Fish is a food source that’s low in fat and high in protein. It’s filled with important vitamins like B2 and D, and minerals including potassium, magnesium, zinc and iodine. It’s also packed with omega-3 fatty acids that are known to protect your heart, brain and joints. According to the American Heart Association, eating fish twice a week can lower your blood pressure and reduce the risk of stroke and heart attack. Omega-e fatty acids also have benefits for your skin. They help to build strong skin cells which reduce the risk of sun damage and certain types of skin cancer.
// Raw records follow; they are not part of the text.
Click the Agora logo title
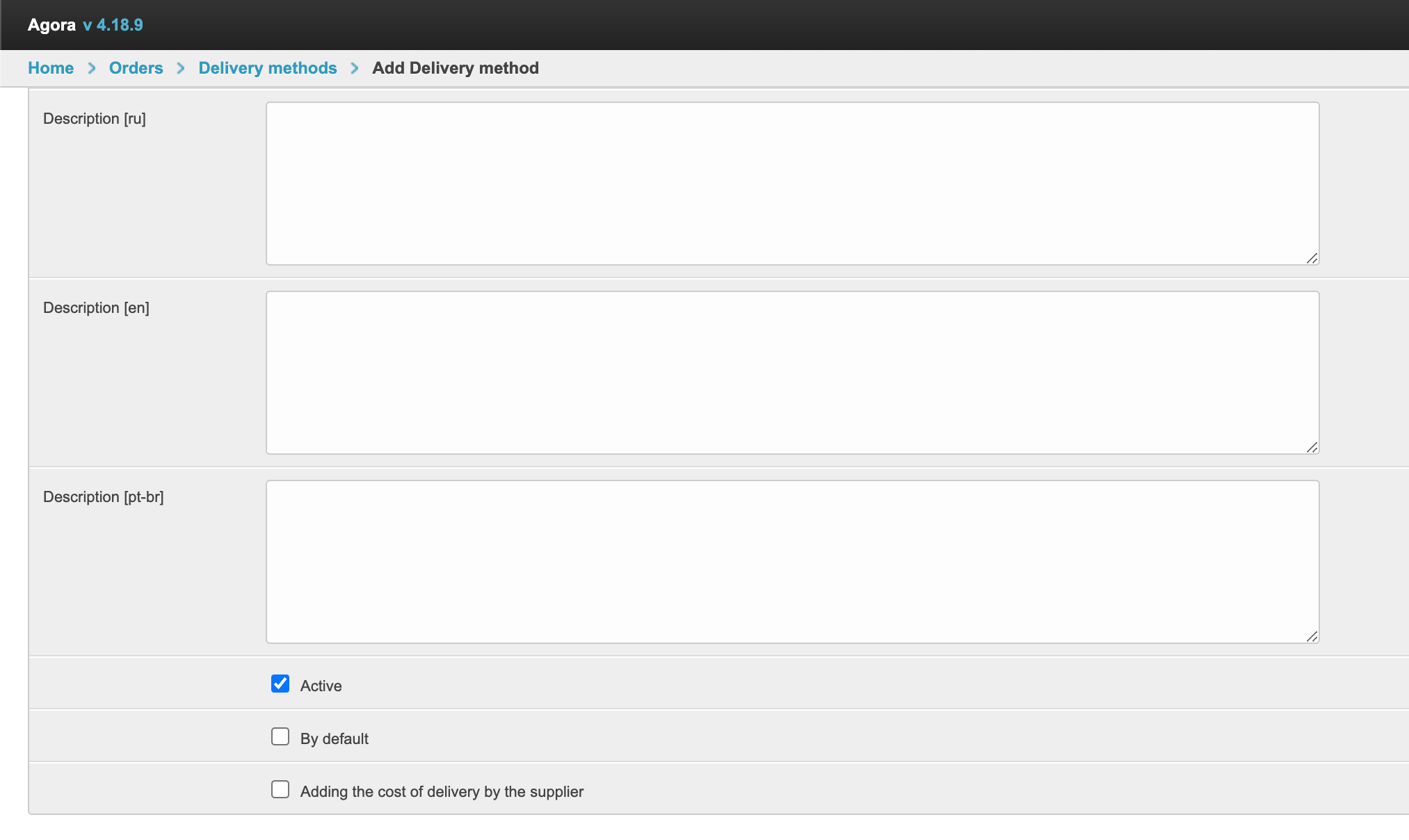1409x840 pixels. [x=51, y=25]
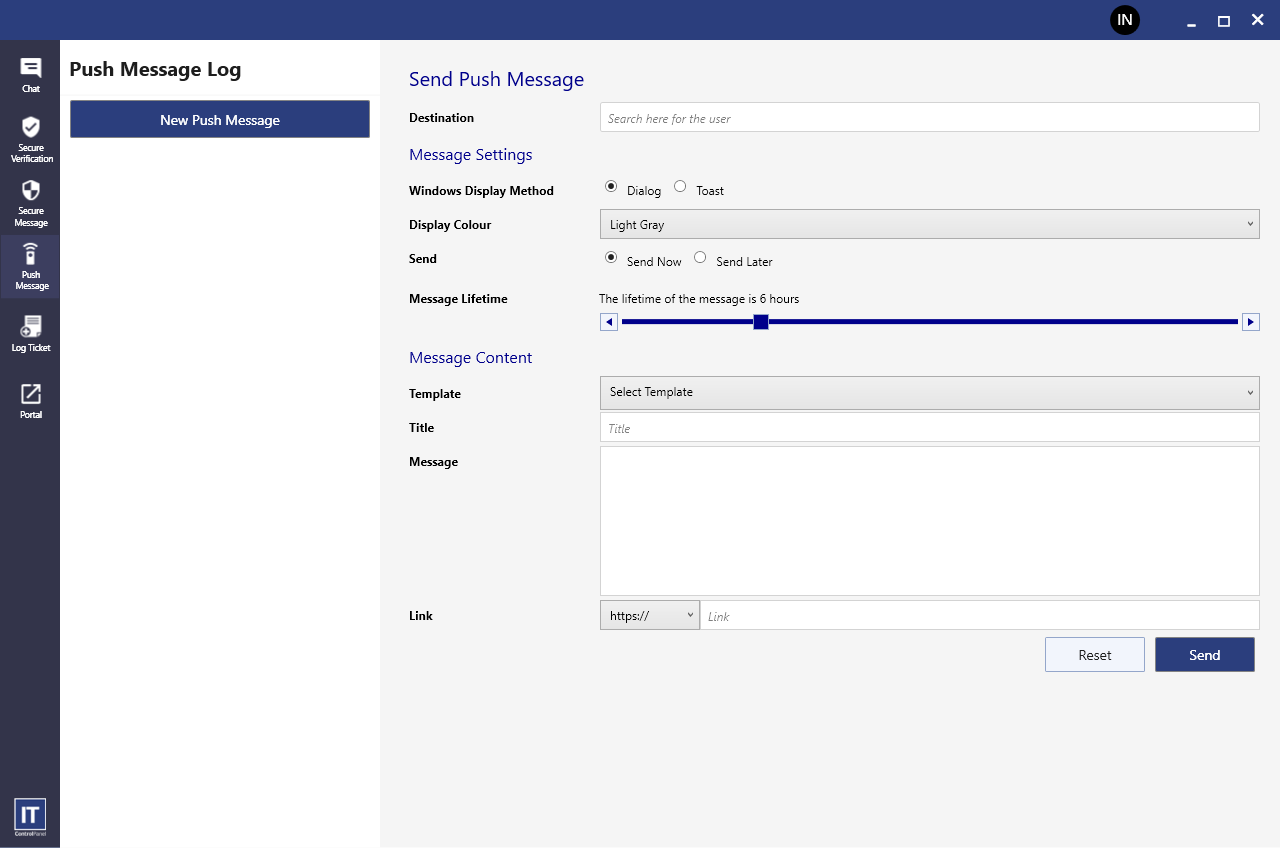
Task: Open the Select Template dropdown
Action: [929, 392]
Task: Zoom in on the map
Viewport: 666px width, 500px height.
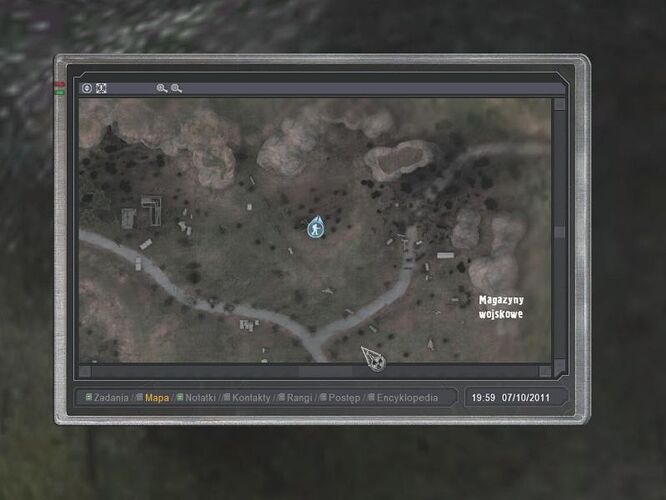Action: [161, 88]
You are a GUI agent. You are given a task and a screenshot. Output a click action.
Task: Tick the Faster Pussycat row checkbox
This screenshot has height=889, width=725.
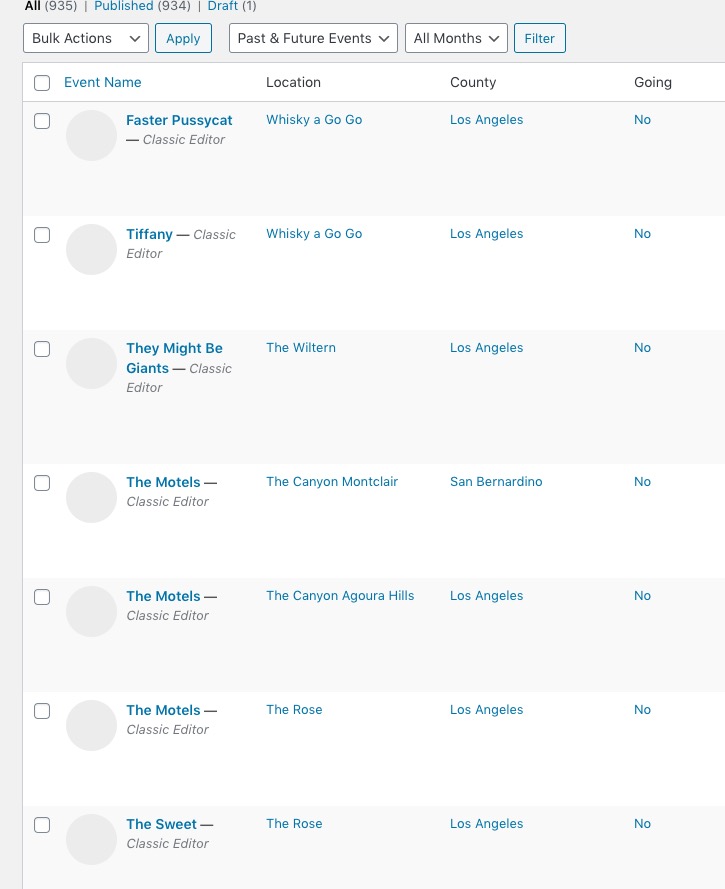42,121
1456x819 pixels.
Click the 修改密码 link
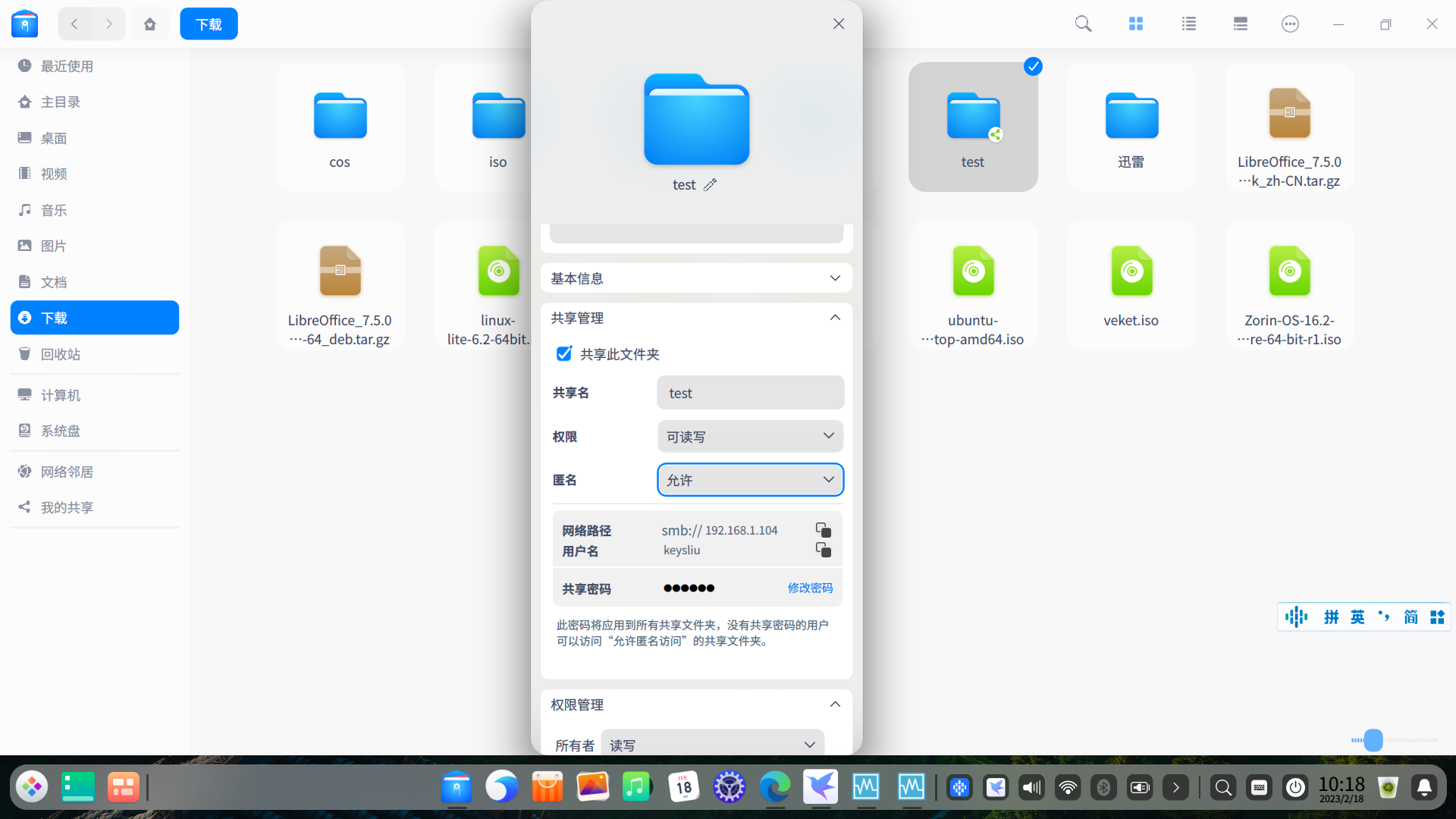click(x=809, y=588)
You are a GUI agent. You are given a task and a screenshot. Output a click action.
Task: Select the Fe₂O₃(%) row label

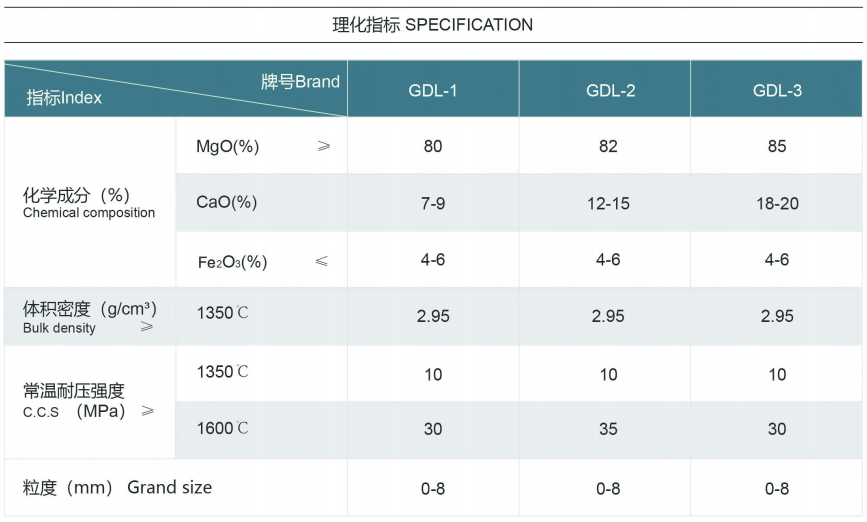pos(232,261)
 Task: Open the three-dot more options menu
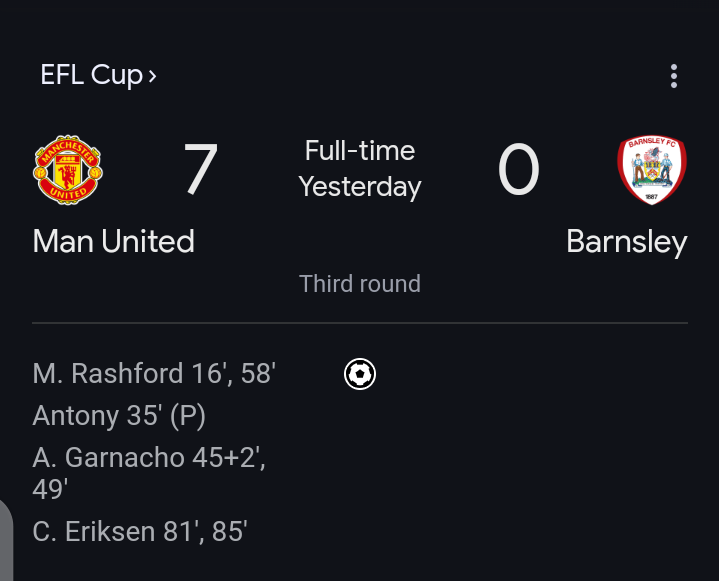pyautogui.click(x=674, y=76)

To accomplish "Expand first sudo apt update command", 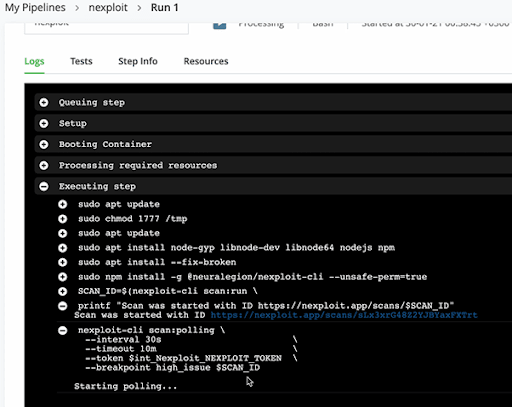I will (x=63, y=204).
Since your body doesn’t produce omega-3 fatty acids naturally, it’s important to eat foods that are rich in this nutrient. Every type of fish on the market contains omega-3 fatty acids, but fish that’s high in fat like salmon, herring, trout, oysters, and canned mackerel and tuna contain more.

Some of the healthiest fish you can safely eat two to three times a week inlcude: black sea bass; calamari; catfish; cod; crawfish; flounder; herring; mackerel; oysters; salmon; scallops; shrimp; tilapia; and trout. Luckily, these types of fish are among the most popular dishes at Plano TX seafood restaurants where easy-to-prepare Cajun-style dishes are served seven days a week. Some types of fish contain higher levels of mercury. Pregnant and nursing mothers and young children should avoid these types of fish: swordfish; shark; king mackerel; marlin; and bluefin tuna.

If you like to cook, you’ll find that fresh fish is easy and quick to prepare. You can bake or broil it in the oven, fry it on the stovetop, or grill it outdoors on the patio. When cooking fish, it’s important to get the internal temperature to 145 degrees Fahrenheit, so check it with a good food thermometer before serving it. Approximate cooking time for baking, broiling, frying or grilling is 10 minutes for each inch of thickness. If you’re cooking frozen fish that’s not completely unthawed, allow 20 minutes for each inch of thickness. It’s best to remove the skin before cooking and cook in a pan that’s deep enough to hold fat drippings. When fish is done, it should look rather opaque and be easy to separate with a fork.